A Woman Was Jailed for 'Endangering' Her Fetus — She Wasn't Even Pregnant

Stacey Freeman was incarcerated for using drugs during pregnancy. But she wasn't pregnant.

Freeman, who lives in Gallant, Alabama, was being investigated by the Etowah County Department of Human Resources (DHR) for alleged drug use in January. During the investigation, one of her daughters told a DHR worker her mother was pregnant, according to a lawsuit Freeman filed against the Etowah County Sheriff's Office on November 7.

A caseworker confronted Freeman, who denied that she was pregnant and offered to take a pregnancy test at the courthouse. She did not get one.

Instead, the mother was arrested for chemical endangerment of a child and booked into the Etowah County Detention Center. She was left to sleep on the jail floor for 36 hours. Meanwhile, she was undergoing her menstrual cycle and asked for pads, which never came. She was told that her bond would be $10,000.

Julia Tutwiler Correctional Facility in Alabama
Here, the Julia Tutwiler Correctional Facility on August 20, 2018, in Wetumpka, Alabama. Stacey Freeman of Gallant, Alabama, was incarcerated for using drugs during pregnancy—but she wasn’t pregnant. Lynsey Addario / Contributor/Getty Images North America

"It's just not even thinkable you could go off somebody's word to make an arrest of somebody being pregnant," Freeman's attorney Martin Weinberg told Newsweek. "You know, you're criminalizing pregnancy, then you find out they're not even pregnant."

The chemical endangerment of a child charge is based on the principle of "fetal personhood," a provision enshrined in the Alabama constitution. Since 2010, Etowah County has prosecuted more than 150 chemical endangerment cases involving pregnant and postpartum women, according to Weinberg.

Each of these women was held on a $10,000 cash bond and could not leave until they entered a drug rehabilitation program—bail conditions that are unconstitutional, said Freeman's lawsuit.

Over the last 23 years, prosecutors in Alabama have embraced some form of "fetal personhood" to bring criminal charges over a miscarriage or stillbirth in at least 20 felony cases, according to an analysis of court records and medical examiner data by The Marshall Project. Many of these prosecutions ended in lengthy prison sentences for women who were mostly poor and struggling with addiction.

Freeman was finally given a pregnancy test in her jail cell, which determined that she was not pregnant.
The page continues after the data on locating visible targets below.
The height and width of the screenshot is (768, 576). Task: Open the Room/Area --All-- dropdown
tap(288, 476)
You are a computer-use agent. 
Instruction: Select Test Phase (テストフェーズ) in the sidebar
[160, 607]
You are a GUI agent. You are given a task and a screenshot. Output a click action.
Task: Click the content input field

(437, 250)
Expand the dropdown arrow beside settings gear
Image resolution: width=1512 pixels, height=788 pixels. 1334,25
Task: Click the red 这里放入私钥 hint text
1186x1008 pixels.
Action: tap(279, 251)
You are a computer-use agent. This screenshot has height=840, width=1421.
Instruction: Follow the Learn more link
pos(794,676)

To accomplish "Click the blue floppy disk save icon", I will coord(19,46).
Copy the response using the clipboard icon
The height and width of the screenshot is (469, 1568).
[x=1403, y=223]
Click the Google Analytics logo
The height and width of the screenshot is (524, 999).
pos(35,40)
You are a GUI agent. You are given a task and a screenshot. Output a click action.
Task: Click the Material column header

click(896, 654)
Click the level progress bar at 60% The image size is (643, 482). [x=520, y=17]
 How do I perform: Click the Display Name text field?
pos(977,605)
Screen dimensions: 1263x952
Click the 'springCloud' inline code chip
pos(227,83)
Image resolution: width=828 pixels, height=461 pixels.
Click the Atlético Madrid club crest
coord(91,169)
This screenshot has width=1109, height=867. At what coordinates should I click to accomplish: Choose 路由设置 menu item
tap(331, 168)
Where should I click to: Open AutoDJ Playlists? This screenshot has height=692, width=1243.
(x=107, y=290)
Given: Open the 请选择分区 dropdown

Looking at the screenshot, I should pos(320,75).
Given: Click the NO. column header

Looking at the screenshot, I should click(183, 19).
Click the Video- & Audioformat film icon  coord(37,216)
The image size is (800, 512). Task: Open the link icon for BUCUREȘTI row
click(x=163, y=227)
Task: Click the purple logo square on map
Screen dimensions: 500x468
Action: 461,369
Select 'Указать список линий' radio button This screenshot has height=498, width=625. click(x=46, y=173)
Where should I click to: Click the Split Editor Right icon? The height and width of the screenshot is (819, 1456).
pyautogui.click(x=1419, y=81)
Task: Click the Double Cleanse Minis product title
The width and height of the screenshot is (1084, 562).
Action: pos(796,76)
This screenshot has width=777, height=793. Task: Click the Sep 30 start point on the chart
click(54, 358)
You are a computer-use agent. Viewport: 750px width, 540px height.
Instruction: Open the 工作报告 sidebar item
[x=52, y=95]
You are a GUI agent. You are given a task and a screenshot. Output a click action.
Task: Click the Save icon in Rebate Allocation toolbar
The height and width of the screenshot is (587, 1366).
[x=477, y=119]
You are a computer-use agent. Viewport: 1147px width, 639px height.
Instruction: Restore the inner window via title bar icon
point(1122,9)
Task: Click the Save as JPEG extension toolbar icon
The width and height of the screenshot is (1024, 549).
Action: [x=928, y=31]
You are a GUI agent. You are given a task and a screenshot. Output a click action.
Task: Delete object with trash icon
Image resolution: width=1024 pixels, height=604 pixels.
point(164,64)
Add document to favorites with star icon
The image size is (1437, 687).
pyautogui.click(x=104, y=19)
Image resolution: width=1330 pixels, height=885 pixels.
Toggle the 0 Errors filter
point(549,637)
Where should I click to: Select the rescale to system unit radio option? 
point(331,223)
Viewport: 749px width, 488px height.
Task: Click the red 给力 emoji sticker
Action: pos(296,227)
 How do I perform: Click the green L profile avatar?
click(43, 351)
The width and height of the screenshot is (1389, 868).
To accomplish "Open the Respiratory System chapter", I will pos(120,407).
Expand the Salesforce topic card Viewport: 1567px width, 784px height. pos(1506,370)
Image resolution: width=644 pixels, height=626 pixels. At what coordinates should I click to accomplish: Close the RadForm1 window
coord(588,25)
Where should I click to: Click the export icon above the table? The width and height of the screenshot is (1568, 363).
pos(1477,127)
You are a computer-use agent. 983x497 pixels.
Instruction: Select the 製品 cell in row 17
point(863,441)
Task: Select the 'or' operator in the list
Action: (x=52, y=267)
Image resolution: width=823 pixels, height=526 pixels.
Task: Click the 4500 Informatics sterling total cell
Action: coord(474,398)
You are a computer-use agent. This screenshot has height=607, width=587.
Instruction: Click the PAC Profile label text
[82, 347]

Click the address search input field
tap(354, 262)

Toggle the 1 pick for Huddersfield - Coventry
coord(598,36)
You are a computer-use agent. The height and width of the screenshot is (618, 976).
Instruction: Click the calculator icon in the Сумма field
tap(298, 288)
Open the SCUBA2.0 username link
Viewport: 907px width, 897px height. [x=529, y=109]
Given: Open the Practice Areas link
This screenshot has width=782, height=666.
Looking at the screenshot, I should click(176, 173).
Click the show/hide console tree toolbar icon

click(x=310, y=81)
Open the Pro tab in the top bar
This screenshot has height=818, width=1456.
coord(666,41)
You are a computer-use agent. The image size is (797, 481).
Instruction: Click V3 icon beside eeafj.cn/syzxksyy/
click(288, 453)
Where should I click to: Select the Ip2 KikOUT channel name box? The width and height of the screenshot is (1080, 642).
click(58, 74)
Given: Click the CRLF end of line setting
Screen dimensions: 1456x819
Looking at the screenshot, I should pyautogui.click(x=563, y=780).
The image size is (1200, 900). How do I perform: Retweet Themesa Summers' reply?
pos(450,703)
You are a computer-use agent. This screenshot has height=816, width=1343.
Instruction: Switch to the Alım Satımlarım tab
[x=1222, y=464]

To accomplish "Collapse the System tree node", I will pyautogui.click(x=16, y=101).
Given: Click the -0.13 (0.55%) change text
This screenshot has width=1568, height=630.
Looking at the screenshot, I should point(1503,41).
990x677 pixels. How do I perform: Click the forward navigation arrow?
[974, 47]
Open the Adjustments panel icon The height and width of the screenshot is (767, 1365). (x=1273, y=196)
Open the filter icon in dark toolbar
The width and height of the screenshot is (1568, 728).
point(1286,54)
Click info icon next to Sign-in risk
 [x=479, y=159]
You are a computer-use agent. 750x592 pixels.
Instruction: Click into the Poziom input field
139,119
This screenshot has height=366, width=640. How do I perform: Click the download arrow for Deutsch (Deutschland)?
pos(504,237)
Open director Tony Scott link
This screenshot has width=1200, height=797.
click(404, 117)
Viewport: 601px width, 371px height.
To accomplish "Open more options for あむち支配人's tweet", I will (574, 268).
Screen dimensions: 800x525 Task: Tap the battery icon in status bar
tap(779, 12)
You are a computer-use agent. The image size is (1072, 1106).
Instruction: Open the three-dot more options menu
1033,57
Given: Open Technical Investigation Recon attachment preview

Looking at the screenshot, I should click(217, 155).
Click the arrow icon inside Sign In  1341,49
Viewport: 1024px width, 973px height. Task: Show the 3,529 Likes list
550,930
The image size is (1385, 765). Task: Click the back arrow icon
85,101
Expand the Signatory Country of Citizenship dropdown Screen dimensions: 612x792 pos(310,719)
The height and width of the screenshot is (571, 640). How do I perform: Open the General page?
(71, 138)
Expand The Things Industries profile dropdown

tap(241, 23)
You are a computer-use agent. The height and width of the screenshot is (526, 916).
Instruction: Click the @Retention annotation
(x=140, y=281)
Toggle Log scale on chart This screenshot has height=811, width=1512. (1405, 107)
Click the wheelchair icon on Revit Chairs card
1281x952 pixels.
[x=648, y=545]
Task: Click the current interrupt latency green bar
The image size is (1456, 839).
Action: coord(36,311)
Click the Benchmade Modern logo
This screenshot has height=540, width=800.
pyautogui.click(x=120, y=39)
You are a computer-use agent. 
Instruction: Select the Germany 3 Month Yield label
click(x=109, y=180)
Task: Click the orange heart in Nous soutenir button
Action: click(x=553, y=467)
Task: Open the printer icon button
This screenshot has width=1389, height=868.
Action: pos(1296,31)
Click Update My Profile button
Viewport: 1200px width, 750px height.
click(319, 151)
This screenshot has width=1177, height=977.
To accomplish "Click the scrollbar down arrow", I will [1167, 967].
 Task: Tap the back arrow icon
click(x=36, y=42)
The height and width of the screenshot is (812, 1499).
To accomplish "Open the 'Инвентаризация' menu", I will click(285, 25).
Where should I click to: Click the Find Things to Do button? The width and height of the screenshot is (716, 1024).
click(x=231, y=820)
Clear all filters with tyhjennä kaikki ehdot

She was questioned by Etowah County Sheriff Investigator Brandi Fuller for 20 minutes and allowed to leave—but not before the investigator "threatened, warned, and admonished Freeman" that she would be charged if Fuller discovered she was pregnant in the next several months, according to the lawsuit.

Weinberg said that Freeman has struggled with humiliation in her small, close-knit community since she was released.

"It's traumatizing, it's not something that somebody gets over," he said. "It's not a good thing for people to think you're on drugs and pregnant...she would not do that. That's her position, that 'I would not put somebody that I'm carrying to life in that position.'"

Newsweek reached out to the Etowah County Sheriff's Office for comment.